◆ TRY IT:
Using the records below, report how many lines hold "screenshot", with no extra text.

____

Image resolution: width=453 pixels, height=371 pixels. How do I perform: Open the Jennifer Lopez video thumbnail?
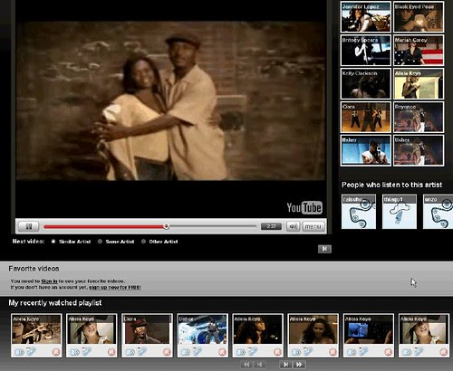click(366, 17)
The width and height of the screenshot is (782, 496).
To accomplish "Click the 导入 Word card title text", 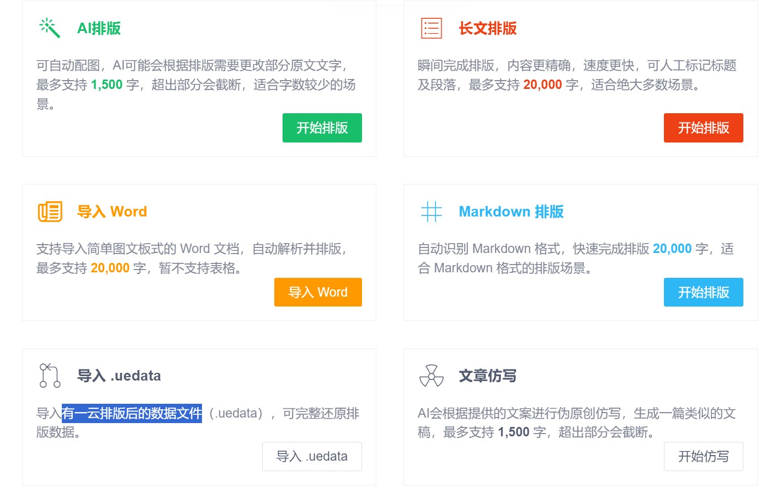I will [x=113, y=212].
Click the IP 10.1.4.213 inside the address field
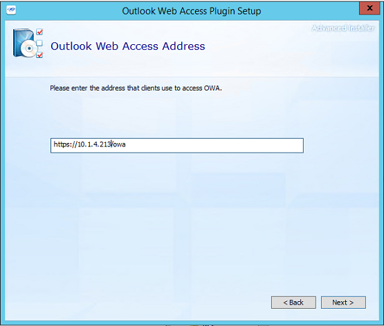Screen dimensions: 384x326 [94, 144]

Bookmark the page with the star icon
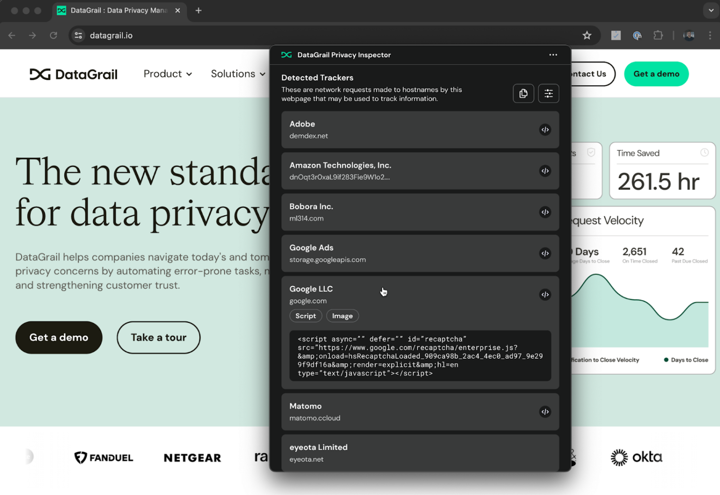click(x=587, y=35)
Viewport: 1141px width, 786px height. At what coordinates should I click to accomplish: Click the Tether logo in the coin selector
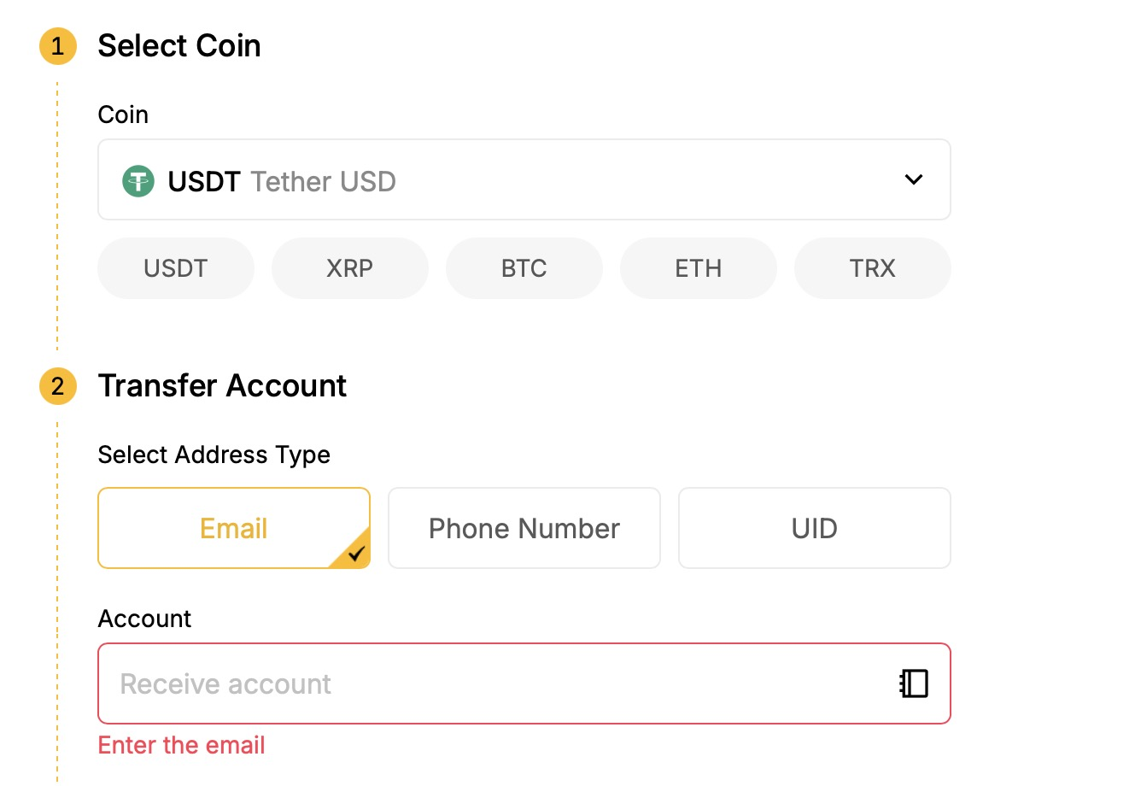[x=138, y=181]
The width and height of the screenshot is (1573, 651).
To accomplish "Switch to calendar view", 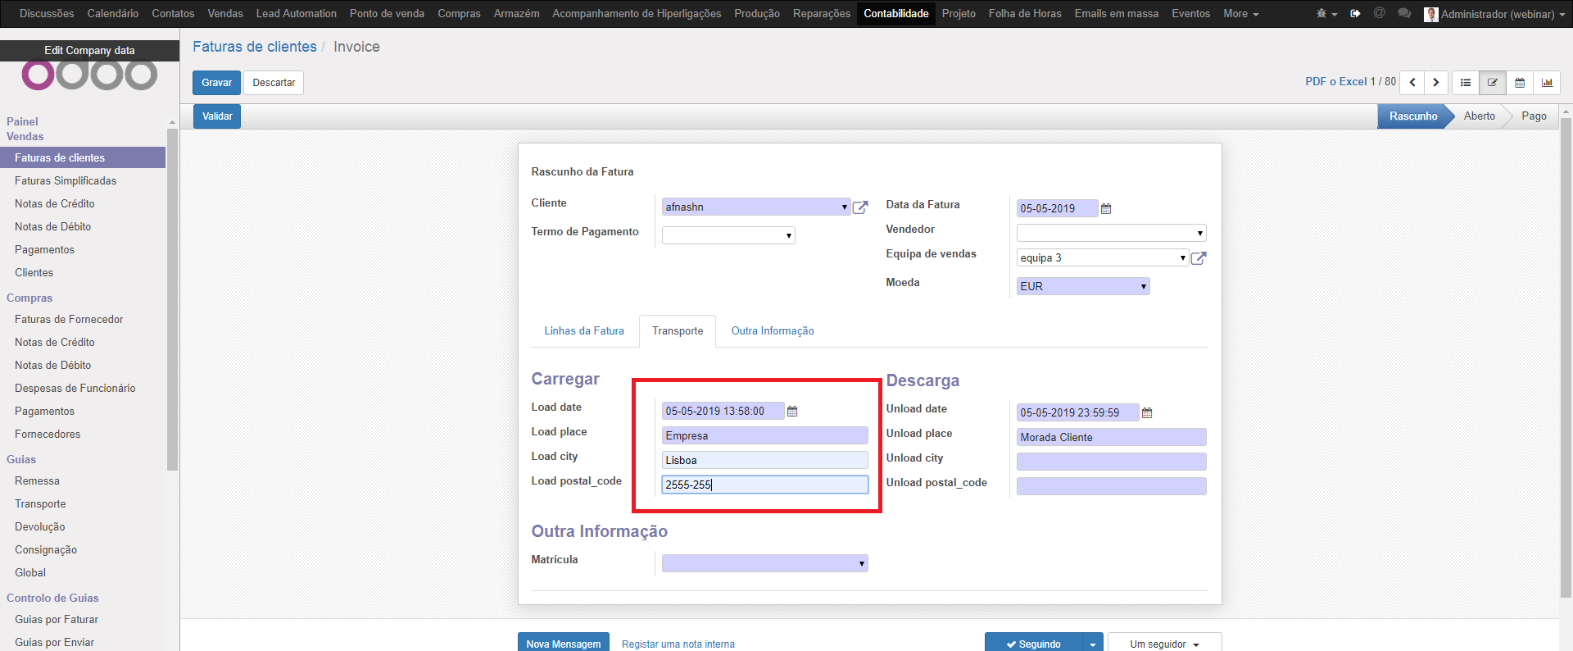I will [1520, 83].
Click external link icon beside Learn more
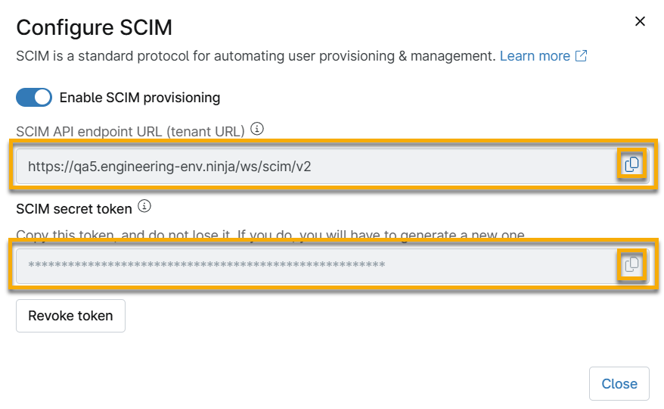664x409 pixels. coord(582,56)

____

◆ ANSWER TO THE EXERCISE:
2